Ubuntu Manpage: hfst-tokenize - =perform matching/lookup on text streams

NAME

       hfst-tokenize - =perform matching/lookup on text streams

SYNOPSIS

       hfst-tokenize [--segment | --xerox | --cg | --giella-cg] [OPTIONS...] RULESET

DESCRIPTION

       perform matching/lookup on text streams

   Common options:
       -h, --help
              Print help message

       -V, --version
              Print version info

       -v, --verbose
              Print verbosely while processing

       -q, --quiet
              Only print fatal erros and requested output

       -s, --silent
              Alias of --quiet

       -n, --newline
              Newline as input separator (default is blank line)

       -a, --print-all
              Print nonmatching text

       -w, --print-weight
              Print weights (overrides earlier -W option)

       -W, --no-weights
              Don't print weights (default; overrides earlier -w, or -w implied by -g, options)

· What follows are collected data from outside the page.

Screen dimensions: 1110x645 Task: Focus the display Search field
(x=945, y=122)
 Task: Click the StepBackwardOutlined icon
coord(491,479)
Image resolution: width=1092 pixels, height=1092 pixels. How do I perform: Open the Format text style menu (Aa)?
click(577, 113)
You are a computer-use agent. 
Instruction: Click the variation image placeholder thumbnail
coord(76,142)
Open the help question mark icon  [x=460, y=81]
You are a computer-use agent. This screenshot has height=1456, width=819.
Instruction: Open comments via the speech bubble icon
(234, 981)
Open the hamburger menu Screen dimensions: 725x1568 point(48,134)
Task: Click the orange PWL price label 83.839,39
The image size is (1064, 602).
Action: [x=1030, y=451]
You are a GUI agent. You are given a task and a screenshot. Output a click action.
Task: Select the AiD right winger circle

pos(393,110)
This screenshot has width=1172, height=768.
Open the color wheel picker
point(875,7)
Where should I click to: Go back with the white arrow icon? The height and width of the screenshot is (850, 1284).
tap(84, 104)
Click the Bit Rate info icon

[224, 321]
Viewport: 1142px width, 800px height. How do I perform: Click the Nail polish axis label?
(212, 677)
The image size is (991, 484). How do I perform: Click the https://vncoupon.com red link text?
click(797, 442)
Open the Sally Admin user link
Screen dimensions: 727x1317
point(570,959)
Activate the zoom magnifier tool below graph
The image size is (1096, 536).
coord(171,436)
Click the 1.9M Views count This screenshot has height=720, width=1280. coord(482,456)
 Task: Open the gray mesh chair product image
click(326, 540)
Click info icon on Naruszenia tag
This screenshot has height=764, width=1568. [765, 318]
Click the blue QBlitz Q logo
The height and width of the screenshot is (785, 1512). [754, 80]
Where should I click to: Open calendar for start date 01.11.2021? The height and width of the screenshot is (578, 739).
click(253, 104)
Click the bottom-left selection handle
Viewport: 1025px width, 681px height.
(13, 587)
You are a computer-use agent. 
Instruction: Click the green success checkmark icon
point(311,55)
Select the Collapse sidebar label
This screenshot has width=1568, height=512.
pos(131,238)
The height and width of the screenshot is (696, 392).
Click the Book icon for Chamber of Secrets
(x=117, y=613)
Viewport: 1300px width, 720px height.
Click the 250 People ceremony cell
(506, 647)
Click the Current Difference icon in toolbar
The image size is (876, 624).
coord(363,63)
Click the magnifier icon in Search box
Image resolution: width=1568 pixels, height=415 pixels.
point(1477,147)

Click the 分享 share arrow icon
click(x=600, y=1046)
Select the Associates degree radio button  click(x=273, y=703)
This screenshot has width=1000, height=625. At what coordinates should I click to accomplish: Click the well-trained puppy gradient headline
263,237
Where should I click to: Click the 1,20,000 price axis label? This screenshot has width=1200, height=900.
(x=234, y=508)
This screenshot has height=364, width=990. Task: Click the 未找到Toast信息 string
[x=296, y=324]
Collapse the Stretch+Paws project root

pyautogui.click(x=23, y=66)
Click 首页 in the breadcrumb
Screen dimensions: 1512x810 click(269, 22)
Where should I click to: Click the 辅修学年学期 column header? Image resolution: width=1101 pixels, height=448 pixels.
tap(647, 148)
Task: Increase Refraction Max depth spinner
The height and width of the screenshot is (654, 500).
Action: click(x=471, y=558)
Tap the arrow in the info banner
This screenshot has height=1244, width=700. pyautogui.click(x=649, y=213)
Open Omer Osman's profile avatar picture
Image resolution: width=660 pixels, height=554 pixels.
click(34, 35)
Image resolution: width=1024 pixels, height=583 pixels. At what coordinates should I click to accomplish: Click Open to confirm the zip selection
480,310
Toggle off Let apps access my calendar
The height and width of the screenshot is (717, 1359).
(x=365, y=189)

       -m, --tokenize-multichar Tokenize multicharacter symbols
              (by  default  only one utf-8 character is tokenized at a time regardless of what is present in the
              alphabet)

       -b, --beam=B
              Output only analyses whose weight is within B from best result

       -tS, --time-cutoff=S
              Limit search after having used S seconds per input

       -lN, --weight-classes=N
              Output no more than N best weight classes (where analyses with equal weight constitute a class

       -u, --unique
              Remove duplicate analyses

       -z, --segment
              Segmenting / tokenization mode (default)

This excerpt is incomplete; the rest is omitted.